What the task asks » Can you rewrite these items with "Galleries" replaced by "Collections" and everything else unchanged? Leave the pictures out of your answer.

Supplied data »
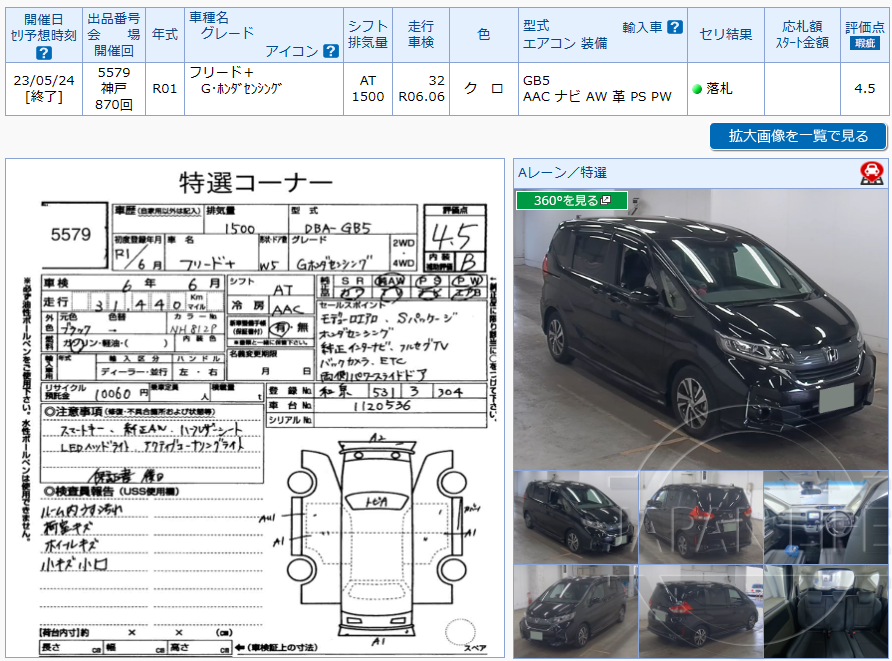Open the bottom rear angle thumbnail
Image resolution: width=892 pixels, height=661 pixels.
pos(700,611)
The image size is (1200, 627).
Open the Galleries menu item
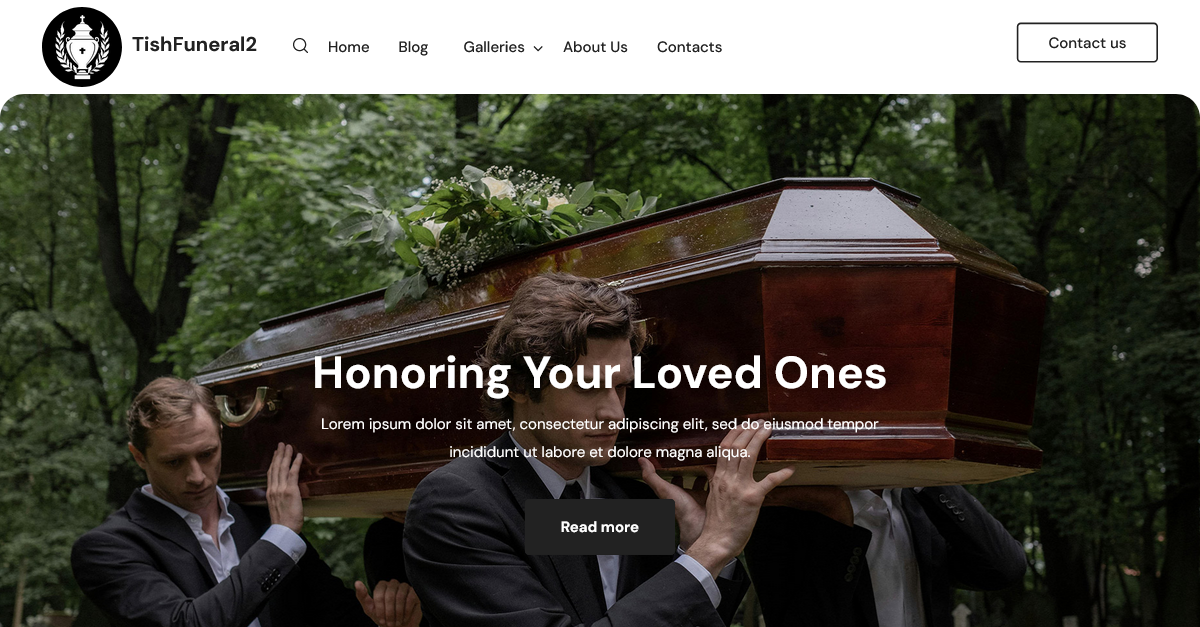coord(494,47)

Solved problem »
Open the bottom rear angle thumbnail
Image resolution: width=892 pixels, height=661 pixels.
pos(700,611)
The image size is (1200, 627).
Open the Collections menu item
coord(494,47)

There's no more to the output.